Some of Ardern’s comments on her visit to the White House to meet Joe Biden in May raised China’s eyebrows. She appeared to lean closer to the US, especially on the issue of China’s involvement in the Pacific.
Ardern’s rhetoric has changed back down since then.
In her speech to the EAS, she listed Taiwan, Hong Kong, the South China Seas and the treatment of the Uyghur people among her greatest concerns for the region. All of them related to China’s actions - but she did not name China once.
She later pointed out that she did not need to, since it was blatantly obvious it was China she was talking about.
But that also made it blatantly obvious she was deliberately not naming them - she had named Russia, North Korea and Myanmar’s junta in other parts of her address.
She will raise all of those things directly with Xi in her meeting - and none of them will come as a surprise to him. She will also raise the concern about China and the US in the Pacific - and venture that Xi could help deal with Russia over the war in Ukraine, pointing out its impacts are on China’s economy too.
For many countries - including New Zealand - trade with China is a complicating factor in how blunt they can be.
Ardern will head to that possible meeting fresh from a visit to another Communist country - Vietnam - with which it has a less delicate and much less dependent relationship.
Vietnam is only our 15th largest trading partner. While there, a decision to allow Vietnam to import limes to New Zealand was inked, Ardern officially opened the first Eco Store shop in Ho Chi Minh City.
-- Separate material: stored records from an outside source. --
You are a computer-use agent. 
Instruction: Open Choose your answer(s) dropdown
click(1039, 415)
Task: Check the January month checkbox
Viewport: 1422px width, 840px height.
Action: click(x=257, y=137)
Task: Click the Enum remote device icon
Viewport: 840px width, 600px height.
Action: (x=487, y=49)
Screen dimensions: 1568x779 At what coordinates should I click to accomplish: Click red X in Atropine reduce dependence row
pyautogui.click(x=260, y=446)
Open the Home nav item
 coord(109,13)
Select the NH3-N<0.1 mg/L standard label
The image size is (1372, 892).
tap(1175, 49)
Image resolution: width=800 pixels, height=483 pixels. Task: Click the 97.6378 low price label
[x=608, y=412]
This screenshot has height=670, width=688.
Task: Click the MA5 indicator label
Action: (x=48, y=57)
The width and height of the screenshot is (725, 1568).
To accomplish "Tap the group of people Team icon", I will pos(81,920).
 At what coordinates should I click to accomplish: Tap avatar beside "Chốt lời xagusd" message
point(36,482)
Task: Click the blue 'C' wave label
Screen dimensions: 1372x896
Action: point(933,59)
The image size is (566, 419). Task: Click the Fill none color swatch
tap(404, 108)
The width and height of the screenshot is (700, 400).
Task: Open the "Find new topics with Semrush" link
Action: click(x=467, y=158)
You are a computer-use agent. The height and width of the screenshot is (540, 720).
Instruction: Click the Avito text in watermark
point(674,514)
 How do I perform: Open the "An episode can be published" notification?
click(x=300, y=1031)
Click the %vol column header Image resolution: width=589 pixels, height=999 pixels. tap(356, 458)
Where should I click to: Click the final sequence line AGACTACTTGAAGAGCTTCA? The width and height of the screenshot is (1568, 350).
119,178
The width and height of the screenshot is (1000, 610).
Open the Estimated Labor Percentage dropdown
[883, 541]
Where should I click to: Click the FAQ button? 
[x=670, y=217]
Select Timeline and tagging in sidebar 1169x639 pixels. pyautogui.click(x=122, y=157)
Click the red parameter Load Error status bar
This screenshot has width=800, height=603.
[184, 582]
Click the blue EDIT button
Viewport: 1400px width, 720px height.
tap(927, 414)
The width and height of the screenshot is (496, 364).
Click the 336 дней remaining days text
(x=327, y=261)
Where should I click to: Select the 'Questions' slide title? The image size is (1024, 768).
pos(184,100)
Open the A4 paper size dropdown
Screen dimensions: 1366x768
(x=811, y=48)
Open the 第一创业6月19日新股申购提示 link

It sounds like small fry, because it is. But there is a point in Ardern’s mission to try to grow that trade.
Vietnam trade has grown by 43 per cent over the last five years and 300 per cent since 2009. That sounds like more than it is: two-way trade sits at about $2 billion.
By contrast, New Zealand’s two-way trade with China comes to $40 billion.
The point of courting trade with countries such as Vietnam is self-protection. There may come a point when New Zealand feels it can no longer tip-toe around China’s sensitivity.
Earlier in the year, as concern rose that New Zealand might have to take a firmer stand against China because of its engagements in the Pacific, Ardern and Trade Minister Damien O’Connor were advising exporters to find more markets than China to export to.
The reason is the risk that the trade relationship with China either shrinks because of China’s economic slowdown, or if China took retailiatory action to a position New Zealand had taken, as it had with Australia. Ardern has also been promoting the other major trade agreements her government has brokered: the United Kingdom and European Union among them.
Vietnam trade might be small - but it is a case of the more the merrier: many Vietnamese-sized trading relationships help protect New Zealand against its reliance on China.